## What the exercise asks
Below are entries with pictures among them; reproduce exactly, and only, the lines from the one containing "The image size is (412, 290)." down to the one containing "You are a computer-use", without the pictures.

## Exercise data
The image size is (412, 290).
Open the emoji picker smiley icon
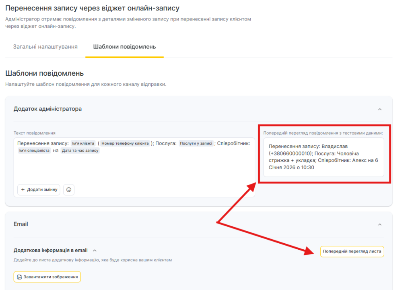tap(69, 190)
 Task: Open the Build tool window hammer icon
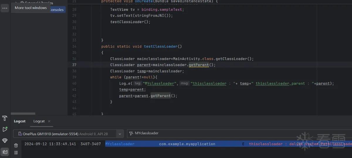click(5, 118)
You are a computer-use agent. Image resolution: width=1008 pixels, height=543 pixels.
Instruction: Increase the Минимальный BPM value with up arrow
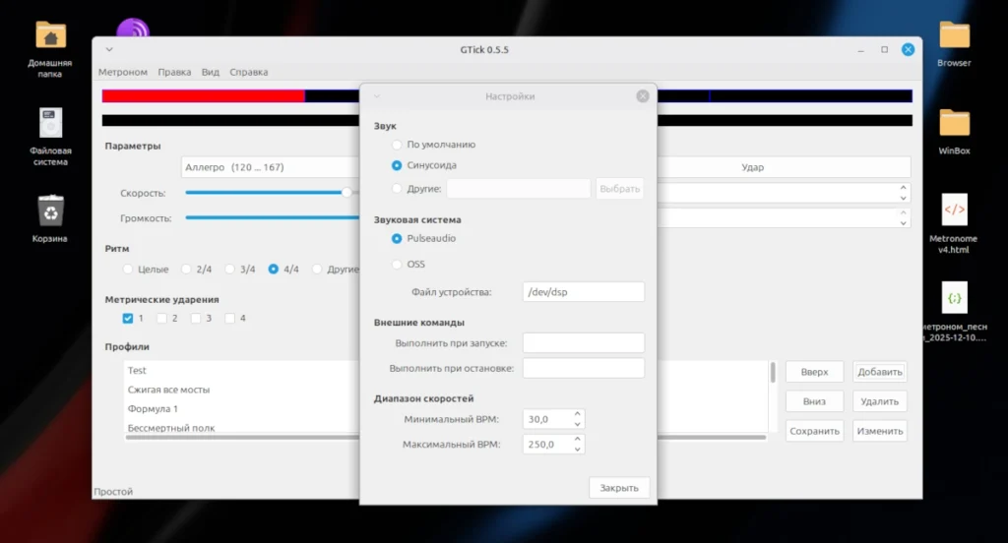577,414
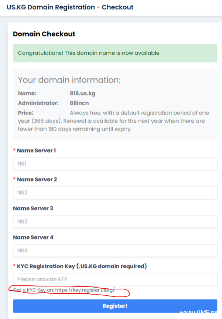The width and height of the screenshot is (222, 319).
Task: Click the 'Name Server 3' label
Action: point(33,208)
* * *
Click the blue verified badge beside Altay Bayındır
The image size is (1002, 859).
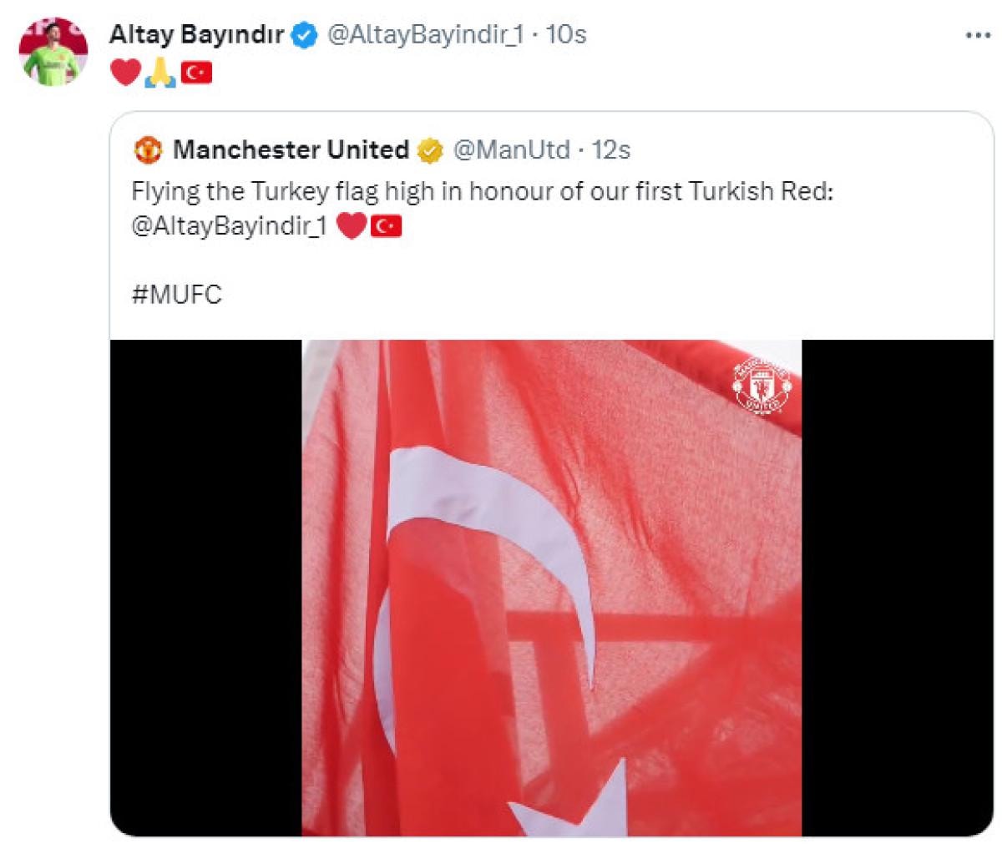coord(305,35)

## Problem solution
The image size is (412, 290).
Open the emoji picker smiley icon
tap(69, 190)
 Task: Open the Build tool window hammer icon
click(5, 118)
You are a computer-use agent. Image resolution: width=1008 pixels, height=543 pixels.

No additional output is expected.